#### THE PROBLEM
For every entry below, give it back exactly and leave out any image.

#### MATERIAL FOR THIS EXERCISE
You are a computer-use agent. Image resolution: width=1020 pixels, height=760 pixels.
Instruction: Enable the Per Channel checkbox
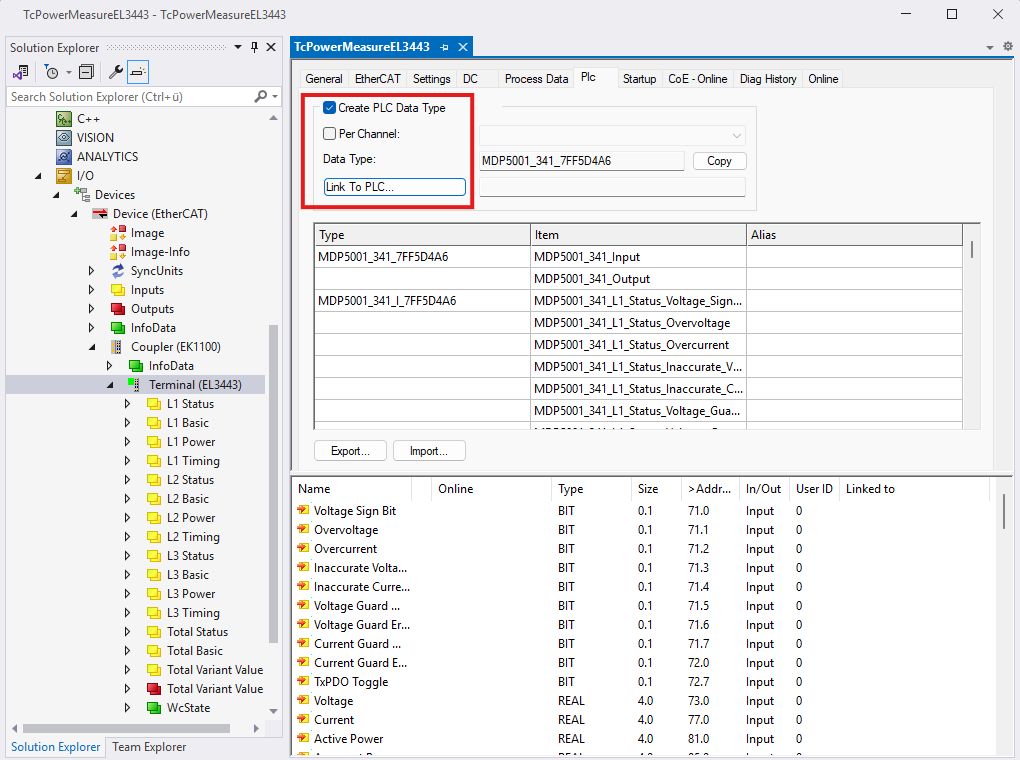pos(330,134)
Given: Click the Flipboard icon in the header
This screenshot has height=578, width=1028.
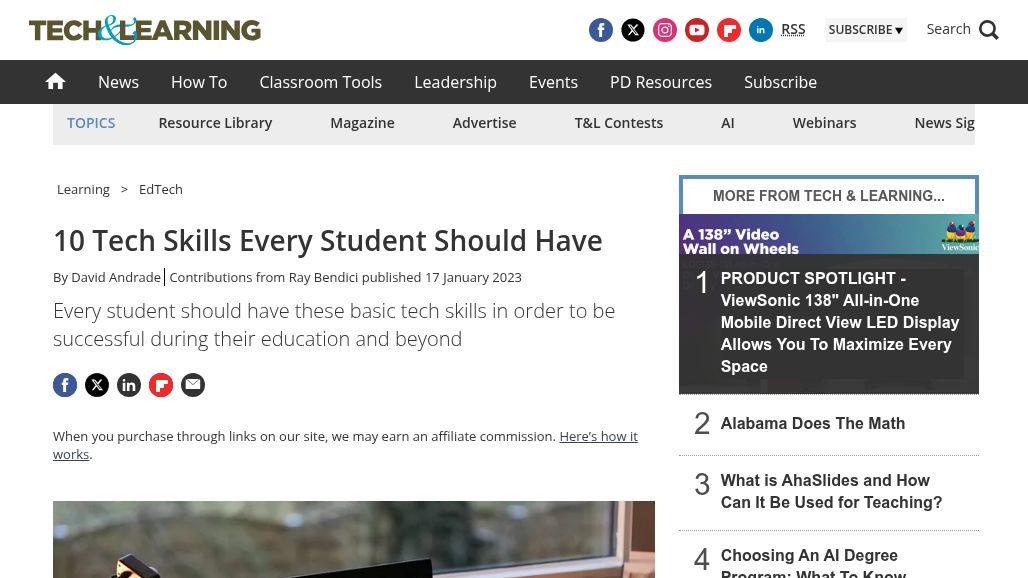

#### ANSWER SPACE
You are a computer-use agent. Image resolution: width=1020 pixels, height=760 pixels.
Instruction: Enable the Per Channel checkbox
pos(330,134)
Given: Click the Flipboard icon in the header
This screenshot has height=578, width=1028.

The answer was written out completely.